Но вот в руках у Горностаевой Яровая увидела полотенце точь-в-точь такое, что дала мужу в дорогу… Воспоминания нахлынули, и обнаружилась слабая женщина, любящая жена, измученная разлукой с мужем. Жадно разглядывая вышитые своей рукой инициалы, вцепившись в полотенце, вся в слезах, Яровая страстно молит: «Дайте, дайте мне его».
Великолепная картина 2-го действия полна движения и юмора. Твердая, непоколебимая уверенность большевиков, временно оставляющих город, мышиная суетня обывателей и торжество предателей, обнаруживших свою истинную сущность, свое гнусное лицо.
Трудную задачу задал Константин Андреевич актрисе, играющей Любовь Яровую. Эту трудность я испытала на себе, особенно в финальной сцене первой картины 2-го действия. Неожиданная встреча с мужем, которого она считала погибшим, еще не представляла большого затруднения. Пережив потрясение от радостной встречи, она испытывает естественный страх за мужа, желание его увести, спрятать от белых, так как она убеждена, что он, бывший в прошлом революционером, на стороне большевиков и белые не пощадят его. Но вот из дальнейшего диалога Ярового с Горностаевой и генералом обнаруживается истина, потрясающее открытие. Мысли, одна страшнее другой, проносятся вихрем в голове Яровой. Нельзя поверить этому ужасу, но не отогнать злых сомнений.

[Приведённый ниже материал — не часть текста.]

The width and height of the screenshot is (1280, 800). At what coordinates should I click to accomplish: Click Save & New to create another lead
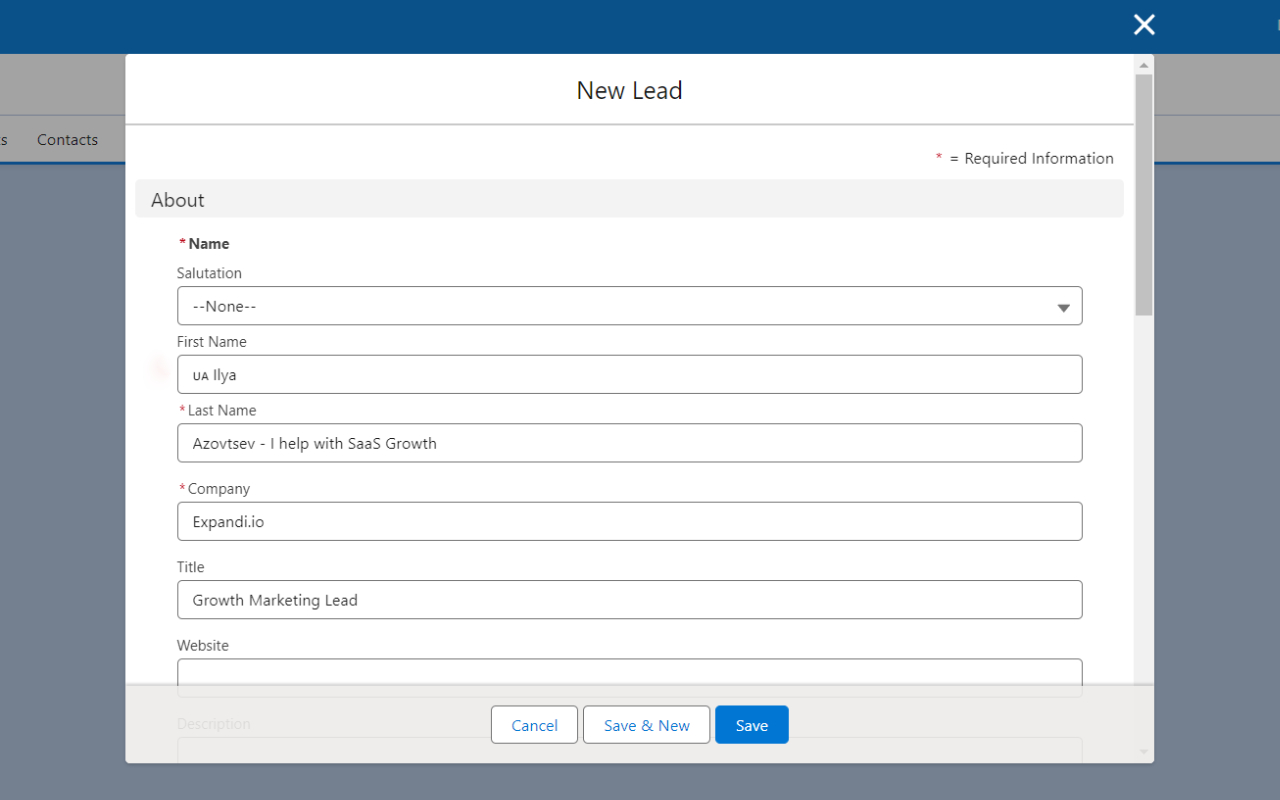pyautogui.click(x=646, y=724)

Здесь необходимо предельно скупо, но сильно выразить, правдиво, без эффектов прожить эту молчаливую сцену, донести до зрителя все мысли и чувства Любови. В ее присутствии Михаил Яровой, указывая на введенных под сильным конвоем, рапортует генералу: «Злоумышленники, покушавшиеся на Жегловский мост». Это последний удар, и Яровая, как подкошенная, падает с воплем: «Миша? Ты?..» Я намеренно опускала финальное слово картины: «Неправда». Мне казалось это слово лишним. Все ясно, сомнений больше нет. В последние же слова «Миша? Ты?..» я стремилась вложить всю бездну отчаяния и ужаса.